Data excerpts
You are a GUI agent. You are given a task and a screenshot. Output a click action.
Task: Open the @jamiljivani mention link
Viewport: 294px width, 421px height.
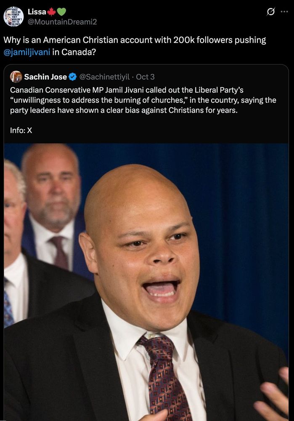[27, 52]
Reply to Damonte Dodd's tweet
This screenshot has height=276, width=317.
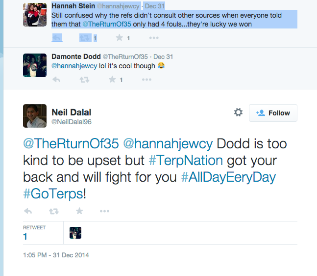tap(56, 79)
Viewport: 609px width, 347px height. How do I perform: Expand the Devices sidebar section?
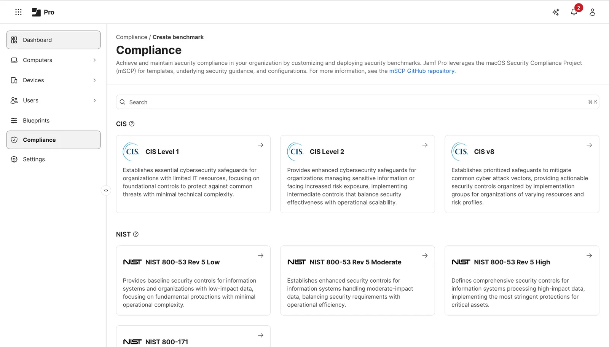click(94, 80)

WHAT YOU SHOULD DO
Could you set down exactly, and only, the lines from the line containing "This screenshot has height=276, width=317." through the last line of the records, both included, without the pictures?

RESULT FOR THIS EXERCISE
This screenshot has height=276, width=317.
tap(56, 79)
Viewport: 609px width, 347px height. How do I perform: Expand the Devices sidebar section?
click(94, 80)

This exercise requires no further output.